Considering all patients, at a mean follow-up of 68 months (range, 1 to 115 mo), 5-year OS was 80%, (mean follow-up time 94.5 months, 95% CI 86.5-102), and EFS was 78.3% (mean 93.3 months, 95% CI 85.7-100.1).
Evaluation of survival according to gender showed that 5-year OS was 84.3% in boys and 73.3% in girls (98.7 months, 95% CI: 89.8-107.6 and 87, 95% CI: 73.9-100.2) 5-year OS rates were 78.1, 81%, and, 80% for the LR, SR, and HR groups, respectively. 5-year EFS rates were 75.9%, 79.4%, and 78.3% for the LR, SR, and HR groups, respectively. There was no significant difference between the groups according to the risk stratification (p=0.95). In the evaluation of survival according to the cellular origin, survival was 80.6% in the B-cell group (n=103) 95.1 (95% CI 87.3-103), and 75% in the T-cell group (n= 12) (70.8 months, 95% CI 50-91.6) OS was 82.1% in the group with baseline WBC <50,000 cells/mm3 while it was 70% in the group>50,000 cells/mm3 (n=20). However, there was no statistically significant difference due to the small number of patients (p=0.1). When we took the threshold value of 100,000 cells/mm3 for the initial WBC value, the difference became more evident. We observed OS was 82.4% in the WBC <100,000 group (n=102) vs 61.5% in WBC≥100,000 cell/mm3 group (n=13) (p=0.56).
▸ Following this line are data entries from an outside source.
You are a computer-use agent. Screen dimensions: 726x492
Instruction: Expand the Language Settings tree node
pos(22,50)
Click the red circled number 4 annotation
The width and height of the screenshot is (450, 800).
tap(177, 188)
When the results were evaluated according to the age of onset, OS was 82.7% in the 1-9.99 age group (n=98) and was 64.7% in the group over ten years old (n=17). (p=0.07) We attribute the statistical insignificance of these rates to the low number of patients in the second (>10 age) group. But when we look at the EFS rates, we see a statistically significant difference in patients over 10 years old. The EFS was 81.6% in the 1-9.99 age group (n=98) and was 58.8% in the group over ten years old (n=17). (p=0.035)
Of the eight patients whose cytogenetic features could not be determined, four died. Although small in number (n=4), all patients with t (1;19) TCF3-PBX1 mutation survived, while all patients with hypodiploid (n=3) karyotyping died.
Three (2.6%) of patients had bone marrow relapses. (pre-B or T cell) All of these patients had been treated with relapse ALL protocols, and one of them had no response to treatment and died due to progressive disease. In the other two patients, remission was achieved with the relapse protocol, and then stem cell transplantation was performed. These two patients were still alive for 20 and 48 months after relapsing. Only one patient (0.87%) developed an isolated CNS relapse, and he was cured with a bone marrow transplantation from his brother after relapse chemotherapy treatment. Ten of our patients underwent SCT. Four of them were due to MRD positivity detected on the 46th day.
When the causes of death of our patients were examined, it was seen that 19 of the 23 patients died due to infection and infection-related complications [three patients (2.61%)] died in the induction phase, and 16 (13.91%) died due to infectious cause while in remission), two patients died due to progressive, disease, and two patients died due to HSCT complications.